Thursday, January 3, 2008

sprinkler on a wicca twilight

it's cold and wet, yet welcome
to some life forms, even in January.
Even in the Northern Hemisphere.

some idiot paid to have fairy sprinkles
punched into the lawn, but it's
green now. He's got leprechauns on the inside.

dapsone was good enough for a while
then they started getting pissed off and organizing
marchers of the truth brigade were brought by magic.
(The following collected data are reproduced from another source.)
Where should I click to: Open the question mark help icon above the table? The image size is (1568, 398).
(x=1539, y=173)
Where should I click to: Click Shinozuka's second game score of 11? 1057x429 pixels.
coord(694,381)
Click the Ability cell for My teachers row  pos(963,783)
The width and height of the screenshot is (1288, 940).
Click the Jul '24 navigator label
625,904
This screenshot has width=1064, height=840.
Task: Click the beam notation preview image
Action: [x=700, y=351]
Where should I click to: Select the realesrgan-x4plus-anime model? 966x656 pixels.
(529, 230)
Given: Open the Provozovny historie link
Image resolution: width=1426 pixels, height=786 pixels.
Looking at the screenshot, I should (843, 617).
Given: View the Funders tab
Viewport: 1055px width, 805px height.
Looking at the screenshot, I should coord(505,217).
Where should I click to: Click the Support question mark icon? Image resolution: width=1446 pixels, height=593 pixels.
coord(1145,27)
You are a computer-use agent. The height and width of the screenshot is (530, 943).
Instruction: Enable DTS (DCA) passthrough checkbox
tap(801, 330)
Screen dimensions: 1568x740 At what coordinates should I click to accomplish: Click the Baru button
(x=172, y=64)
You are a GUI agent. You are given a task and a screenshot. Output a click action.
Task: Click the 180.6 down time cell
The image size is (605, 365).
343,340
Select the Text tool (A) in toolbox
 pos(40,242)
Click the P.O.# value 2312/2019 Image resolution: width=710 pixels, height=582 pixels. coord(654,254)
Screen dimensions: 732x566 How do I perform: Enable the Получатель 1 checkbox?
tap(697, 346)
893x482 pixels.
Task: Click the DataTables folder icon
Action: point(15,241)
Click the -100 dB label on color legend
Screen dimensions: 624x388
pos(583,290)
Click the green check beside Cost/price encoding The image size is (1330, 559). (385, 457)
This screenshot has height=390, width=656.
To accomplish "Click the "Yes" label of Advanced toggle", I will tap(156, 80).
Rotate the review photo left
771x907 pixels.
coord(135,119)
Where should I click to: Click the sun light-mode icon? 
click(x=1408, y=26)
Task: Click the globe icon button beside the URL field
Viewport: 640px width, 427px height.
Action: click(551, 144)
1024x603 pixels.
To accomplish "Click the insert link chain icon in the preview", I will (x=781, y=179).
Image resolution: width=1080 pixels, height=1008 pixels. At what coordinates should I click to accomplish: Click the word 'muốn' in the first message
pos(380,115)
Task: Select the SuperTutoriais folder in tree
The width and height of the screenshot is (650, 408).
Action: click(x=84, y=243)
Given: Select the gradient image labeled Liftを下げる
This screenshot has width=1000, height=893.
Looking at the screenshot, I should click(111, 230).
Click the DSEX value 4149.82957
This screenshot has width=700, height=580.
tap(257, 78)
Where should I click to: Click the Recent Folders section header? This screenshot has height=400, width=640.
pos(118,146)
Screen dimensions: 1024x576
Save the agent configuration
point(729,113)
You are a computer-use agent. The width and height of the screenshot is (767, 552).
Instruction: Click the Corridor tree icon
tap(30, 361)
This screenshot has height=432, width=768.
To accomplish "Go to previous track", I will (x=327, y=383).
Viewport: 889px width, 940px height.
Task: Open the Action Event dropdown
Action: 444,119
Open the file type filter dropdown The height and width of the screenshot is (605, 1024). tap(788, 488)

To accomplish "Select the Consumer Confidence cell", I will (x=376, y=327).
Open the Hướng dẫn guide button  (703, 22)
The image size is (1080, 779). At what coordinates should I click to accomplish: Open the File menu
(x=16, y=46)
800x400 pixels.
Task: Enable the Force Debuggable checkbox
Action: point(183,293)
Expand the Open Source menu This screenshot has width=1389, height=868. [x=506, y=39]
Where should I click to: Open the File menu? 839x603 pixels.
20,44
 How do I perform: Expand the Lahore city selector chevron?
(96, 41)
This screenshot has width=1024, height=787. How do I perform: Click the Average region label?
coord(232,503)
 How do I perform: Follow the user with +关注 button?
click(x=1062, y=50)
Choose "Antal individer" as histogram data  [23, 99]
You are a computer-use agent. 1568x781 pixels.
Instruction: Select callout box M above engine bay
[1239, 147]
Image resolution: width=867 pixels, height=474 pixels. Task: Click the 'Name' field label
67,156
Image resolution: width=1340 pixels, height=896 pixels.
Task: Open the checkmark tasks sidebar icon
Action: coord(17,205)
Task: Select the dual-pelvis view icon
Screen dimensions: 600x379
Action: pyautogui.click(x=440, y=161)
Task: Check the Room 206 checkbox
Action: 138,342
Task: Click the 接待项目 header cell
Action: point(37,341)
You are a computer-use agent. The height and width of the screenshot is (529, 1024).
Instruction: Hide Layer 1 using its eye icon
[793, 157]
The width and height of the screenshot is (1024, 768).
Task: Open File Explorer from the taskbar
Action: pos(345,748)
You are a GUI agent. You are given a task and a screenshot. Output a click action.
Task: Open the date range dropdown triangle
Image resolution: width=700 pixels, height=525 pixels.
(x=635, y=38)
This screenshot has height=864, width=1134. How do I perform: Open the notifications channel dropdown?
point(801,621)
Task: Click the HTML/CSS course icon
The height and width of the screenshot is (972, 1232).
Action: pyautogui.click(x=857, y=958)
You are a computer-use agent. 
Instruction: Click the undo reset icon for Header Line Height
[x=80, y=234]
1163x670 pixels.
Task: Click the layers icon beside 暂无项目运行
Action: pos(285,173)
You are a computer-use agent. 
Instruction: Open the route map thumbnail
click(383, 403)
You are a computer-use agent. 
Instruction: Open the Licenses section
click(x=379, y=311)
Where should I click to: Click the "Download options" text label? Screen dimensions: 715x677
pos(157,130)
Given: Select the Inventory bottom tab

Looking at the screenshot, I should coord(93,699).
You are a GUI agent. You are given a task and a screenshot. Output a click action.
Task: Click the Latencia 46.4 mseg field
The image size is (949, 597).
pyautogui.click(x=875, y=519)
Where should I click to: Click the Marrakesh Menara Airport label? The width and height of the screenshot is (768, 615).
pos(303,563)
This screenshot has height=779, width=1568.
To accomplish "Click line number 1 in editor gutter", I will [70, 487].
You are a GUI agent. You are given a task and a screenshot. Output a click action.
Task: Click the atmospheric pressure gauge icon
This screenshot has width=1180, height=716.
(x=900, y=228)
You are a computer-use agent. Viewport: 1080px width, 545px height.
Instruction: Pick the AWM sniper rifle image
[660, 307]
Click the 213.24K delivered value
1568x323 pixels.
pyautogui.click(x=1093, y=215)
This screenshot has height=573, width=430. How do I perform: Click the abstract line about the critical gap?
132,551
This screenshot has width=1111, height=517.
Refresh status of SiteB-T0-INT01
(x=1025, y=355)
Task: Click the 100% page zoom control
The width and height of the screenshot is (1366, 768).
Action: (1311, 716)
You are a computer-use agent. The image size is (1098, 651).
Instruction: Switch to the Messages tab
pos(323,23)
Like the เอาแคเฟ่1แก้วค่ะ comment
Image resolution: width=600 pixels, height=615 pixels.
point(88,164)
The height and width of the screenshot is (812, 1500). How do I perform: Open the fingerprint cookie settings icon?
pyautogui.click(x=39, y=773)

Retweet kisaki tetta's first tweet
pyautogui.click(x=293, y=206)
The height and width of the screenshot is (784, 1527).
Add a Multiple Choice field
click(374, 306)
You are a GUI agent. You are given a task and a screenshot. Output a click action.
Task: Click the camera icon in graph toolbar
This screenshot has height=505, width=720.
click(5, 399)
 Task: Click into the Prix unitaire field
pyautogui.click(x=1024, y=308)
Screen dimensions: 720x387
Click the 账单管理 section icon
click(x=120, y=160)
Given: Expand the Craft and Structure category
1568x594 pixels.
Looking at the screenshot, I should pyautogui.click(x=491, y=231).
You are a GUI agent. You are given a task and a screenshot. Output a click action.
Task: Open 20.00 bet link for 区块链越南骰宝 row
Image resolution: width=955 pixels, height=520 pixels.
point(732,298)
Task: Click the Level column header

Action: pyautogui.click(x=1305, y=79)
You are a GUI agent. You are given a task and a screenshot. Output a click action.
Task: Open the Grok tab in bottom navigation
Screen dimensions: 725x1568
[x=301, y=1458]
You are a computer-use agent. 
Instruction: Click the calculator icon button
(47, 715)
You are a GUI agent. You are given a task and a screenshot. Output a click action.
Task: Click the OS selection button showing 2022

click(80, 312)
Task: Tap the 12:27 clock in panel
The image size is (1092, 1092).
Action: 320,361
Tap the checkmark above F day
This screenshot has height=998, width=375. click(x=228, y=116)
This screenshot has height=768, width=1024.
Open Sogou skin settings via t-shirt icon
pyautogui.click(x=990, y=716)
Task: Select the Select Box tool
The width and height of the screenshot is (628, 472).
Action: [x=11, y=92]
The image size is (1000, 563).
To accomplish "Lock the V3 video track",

they had to start putting cameras on their body parts
to follow their trajectories. They called this
time. Heads on shelves tell the story.

Wednesday, January 2, 2008

13. Time is a Liar

"...and even pain was just a confirmation of my selfish assumptions. Vol. Rabbits. I took the palace mascots' unconditional love and seeming empathy as some kind of validation even when no human would cosign my bullshit. vol-vol. Take me now vol."

Reptily was in her second day of Volca. Volca starts when you put the burl in the fire. The days cannot start until you have seen the sign in the burl. Volca has three days, unless you do not come to the end.

"I allowed my mistresses to become familiar and then chided them for trying on my ribbons vol. Vol. I wore the ceremonial slippers which hurt my feet because they showed more heel vol. Then I used your name in vain I said 'Ay, Mhthyuh my feet.' vol. vol. Eat my bones first vol beg vol."

Reptily shifted on her shoes. She was in a wedding gown and heels as a symbol of her marriage to Mthyuh, the geo-god. She was expected to perform these ceremonies, and everything she said was recorded meticulously by seven nude albino scribes. One of these had a red afro.

"Ilyn, what day is it. Illyn. I didn't say 'vol' chyle tell me the day."

Ilyn responded, "Your Volca has begun, Chamatily. You know the answer."

"Ilyn you gotta help me. Call me Rep. I'm sweat'n. I can't take this. Throw me a clue. Vol Ilyn."

Reptily was panting and her forearms were starting to slip down toward the spikes. She twisted her wrists around so that the binding would hold her up.

"Chamatily we bathed and robbed noblors together but I always respected you. Now we have a job to do. I'm not corrupt."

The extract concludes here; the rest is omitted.